Medicare Part B provides help with the following:

  • doctor visits
  • ambulance services
  • outpatient medical services
  • preventive care
  • clinical laboratory services (blood tests, urinalysis, ect.)
  • x-rays, MRIs, CT scans, EKGs, and some other diagnostic tests
  • some diagnostic screenings, like colorectal and prostate cancer screenings and mammograms
  • durable medical equipment for use at home (oxygen, wheelchairs, walkers, etc.)
  • emergency room services

How Do I Sign Up for Part B?

If you are receiving Social Security benefits when you turn 65 or otherwise become eligible for Medicare, you should automatically be enrolled in Parts A and B. It is always best to check with your local Social Security office if you suspect there is a problem. If you don’t want to join Part B, you can refuse Part B coverage by going to your local Social Security office.

If you are not receiving Social Security benefits when you turn 65 or otherwise become eligible for Medicare, you can sign up for Part B at your local Social Security office or online.

Click here to find your local Social Security office

Click here for the Medicare Part B application

When Can I Sign Up for Part B?

IEP: Initial Enrollment Period
Your initial enrollment period (IEP) is your first chance to enroll in Medicare Part B.  IEP includes the 3 months before, the month of, and the 3 months after the month of your 65th birthday (giving you a 7 month window).

  • If you enroll before the month you turn 65, coverage starts on the first day of your birthday month.
  • If you enroll during your birthday month or later, coverage starts on the first day of the month following the date you enroll.

GEP: General Enrollment Period
If you do not sign up for Medicare Part B during your IEP, you will need to wait for the general enrollment period (GEP), which occurs every year from January 1 – March 31.  During this time you may enroll in Medicare Part B and coverage will take effect July 1.

Stored items
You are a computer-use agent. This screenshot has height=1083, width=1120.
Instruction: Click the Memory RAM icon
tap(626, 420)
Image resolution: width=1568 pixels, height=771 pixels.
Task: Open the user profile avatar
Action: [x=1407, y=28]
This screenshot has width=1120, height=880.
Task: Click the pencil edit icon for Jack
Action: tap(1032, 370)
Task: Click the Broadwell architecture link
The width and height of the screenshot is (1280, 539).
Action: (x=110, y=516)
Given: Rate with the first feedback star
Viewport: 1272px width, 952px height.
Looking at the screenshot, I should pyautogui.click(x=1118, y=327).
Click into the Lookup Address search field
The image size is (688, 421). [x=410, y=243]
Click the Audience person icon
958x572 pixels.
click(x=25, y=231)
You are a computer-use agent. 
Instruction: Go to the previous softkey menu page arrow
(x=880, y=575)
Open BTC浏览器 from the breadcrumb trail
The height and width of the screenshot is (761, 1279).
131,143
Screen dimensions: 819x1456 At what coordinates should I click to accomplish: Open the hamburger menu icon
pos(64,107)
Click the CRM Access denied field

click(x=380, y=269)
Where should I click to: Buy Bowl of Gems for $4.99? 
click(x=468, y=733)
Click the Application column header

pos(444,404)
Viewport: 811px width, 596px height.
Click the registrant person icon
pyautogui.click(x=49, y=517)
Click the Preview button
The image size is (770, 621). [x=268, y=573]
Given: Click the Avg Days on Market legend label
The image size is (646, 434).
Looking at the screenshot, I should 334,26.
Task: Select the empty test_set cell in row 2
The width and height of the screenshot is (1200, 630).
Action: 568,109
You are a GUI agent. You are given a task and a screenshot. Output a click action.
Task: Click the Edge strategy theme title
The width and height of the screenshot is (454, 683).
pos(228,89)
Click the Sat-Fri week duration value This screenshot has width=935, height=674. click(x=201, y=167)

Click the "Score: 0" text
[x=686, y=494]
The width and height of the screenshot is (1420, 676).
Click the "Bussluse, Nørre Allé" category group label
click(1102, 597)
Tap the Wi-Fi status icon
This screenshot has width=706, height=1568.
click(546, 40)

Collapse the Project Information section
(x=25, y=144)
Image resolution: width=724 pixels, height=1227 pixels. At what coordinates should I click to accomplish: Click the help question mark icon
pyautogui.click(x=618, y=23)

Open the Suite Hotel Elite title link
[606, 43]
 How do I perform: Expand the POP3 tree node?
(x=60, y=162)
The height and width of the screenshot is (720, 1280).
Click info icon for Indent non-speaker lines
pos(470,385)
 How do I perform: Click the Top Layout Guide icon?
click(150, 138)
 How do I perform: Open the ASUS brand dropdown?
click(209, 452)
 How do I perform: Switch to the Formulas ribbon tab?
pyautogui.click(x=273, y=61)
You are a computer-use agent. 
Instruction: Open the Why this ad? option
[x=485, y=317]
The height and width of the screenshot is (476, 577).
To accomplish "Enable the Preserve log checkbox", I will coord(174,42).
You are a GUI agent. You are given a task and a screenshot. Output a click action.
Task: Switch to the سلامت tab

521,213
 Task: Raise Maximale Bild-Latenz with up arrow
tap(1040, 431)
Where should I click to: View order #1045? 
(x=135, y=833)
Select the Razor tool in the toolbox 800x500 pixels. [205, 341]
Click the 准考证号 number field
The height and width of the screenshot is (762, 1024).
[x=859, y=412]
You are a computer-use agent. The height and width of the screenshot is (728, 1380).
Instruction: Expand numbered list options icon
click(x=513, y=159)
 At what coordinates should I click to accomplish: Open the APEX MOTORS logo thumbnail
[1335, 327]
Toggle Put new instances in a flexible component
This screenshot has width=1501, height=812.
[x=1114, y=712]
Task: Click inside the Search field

[Tasks for this exercise]:
• a. Answer these questions using the Medicare Part B text:
(i) What dates does the general enrollment period cover each year?
(ii) How many months long is the initial enrollment period window?
(iii) Where can a person go to refuse Part B coverage?
• b. Write out the part of the Medicare Part B text that opens with the words containing "If you are not" and closes with "date you enroll.", switching "birthday month" to "month of birth".

[Solution list]:
• a.
(i) January 1 – March 31
(ii) 7 months
(iii) Their local Social Security office

• b.
If you are not receiving Social Security benefits when you turn 65 or otherwise become eligible for Medicare, you can sign up for Part B at your local Social Security office or online.

Click here to find your local Social Security office

Click here for the Medicare Part B application

When Can I Sign Up for Part B?

IEP: Initial Enrollment Period
Your initial enrollment period (IEP) is your first chance to enroll in Medicare Part B.  IEP includes the 3 months before, the month of, and the 3 months after the month of your 65th birthday (giving you a 7 month window).

  • If you enroll before the month you turn 65, coverage starts on the first day of your month of birth.
  • If you enroll during your month of birth or later, coverage starts on the first day of the month following the date you enroll.